A abordagem a estas situações nem sempre resulta na sua resolução efectiva. Muitas vezes os buracos fecham-se por esgotamento do impacto mediático. Noutras, por reformas ou mudanças, quase sempre superficiais ou pela simples rotina do ciclo político. Muda-se um governo ou um executivo municipal e o buraco deixa de ser notícia sem que haja qualquer actividade relativa à sua resolução.

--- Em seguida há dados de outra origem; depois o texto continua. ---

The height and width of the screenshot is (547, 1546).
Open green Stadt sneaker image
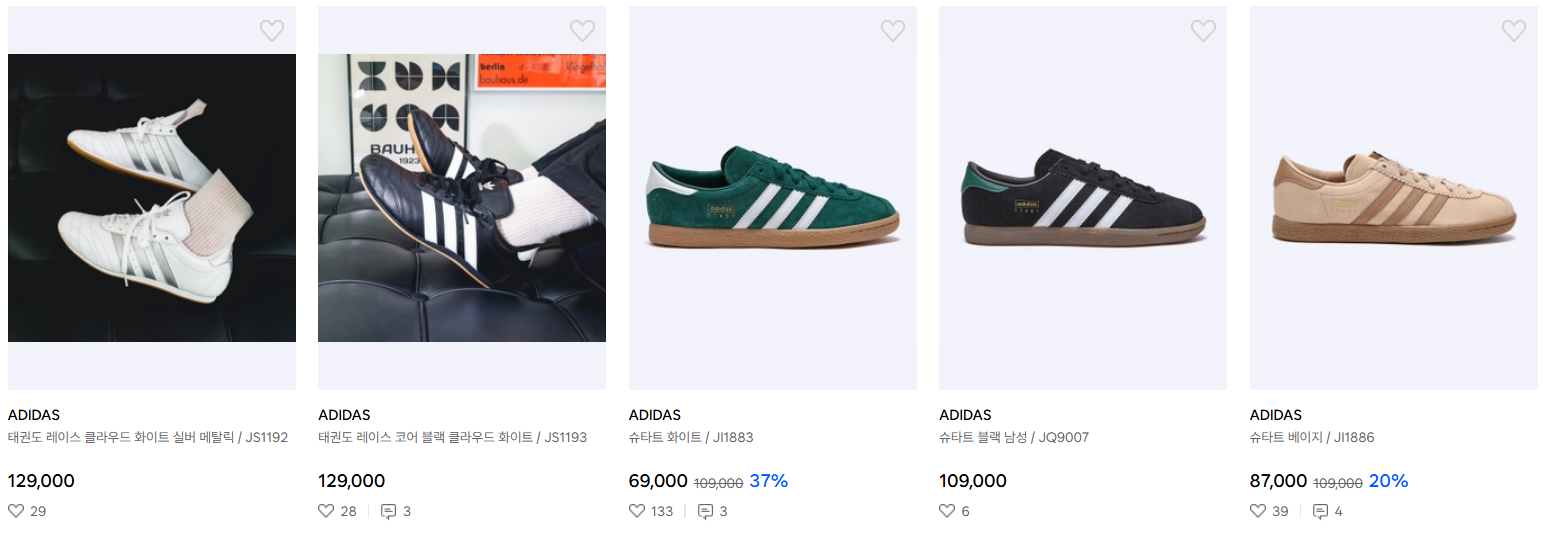pyautogui.click(x=773, y=198)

Se existe uma relação entre a diversidade de buracos e o desenvolvimento, já a avaliação daquilo que se deveria considerar como desenvolvimento não merece tanta atenção. Vejamos o que diz o mais recente relatório de análise de desempenho do desenvolvimento, ao nível de cada país, considerando o desenvolvimento de forma integrada, sustentável, tal como estabelecido e acordado na Agenda 2030, subscrita pelos Estados, que, individualmente assumiram os seus objectivos de desenvolvimento sustentável. Portugal surge em 26º lugar num ranking de 162 países, analisados através do índice de desenvolvimento sustentável. O curioso desta honrosa classificação é a verificação de que os níveis de performance mais baixos do nosso país, situando-se mesmo no vermelho, correspondem aos objectivos relativos à fome, consumo responsável, acção climática e à vida aquática (principalmente o mar). Ou seja, o nosso buraco, ao nível do avanço relativamente às metas que estabelecemos ao nível dos objectivos do desenvolvimento social ainda incluem elementos ou sectores difíceis de entender mas que todos conhecemos razoavelmente bem. A vulnerabilidade social ainda persiste sob a forma da pobreza (e fome) envergonhada, estamos ainda longe da mudança de atitude (e dos incentivos necessários) ao nível das opções enquanto consumidores, continuamos dependentes das energias não renováveis (e com o medo das necessárias reformas) e, continuamos a adiar a acção ao nível da conservação e gestão adequada do nosso maior recurso natural, o mar. Os indicadores irão evoluir e seguramente incluir melhorias nestes sectores e noutros que ainda se encontram no amarelo mas, por agora, é este o buraco do nosso desenvolvimento, se quisermos utilizar o instrumento que aprovámos e que utilizámos para estabelecer o nosso compromisso. É também curioso notar que não existe debate público sobre isto, nem tal ocorrerá nos próximos meses, durante os quais muito ouviremos falar de desenvolvimento. Acredito que mesmo em Setembro, quando uma nossa delegação estiver a apresentar e a discutir o nosso desempenho nas Nações Unidas, pouco ou nada se ouvirá no dia a dia do país.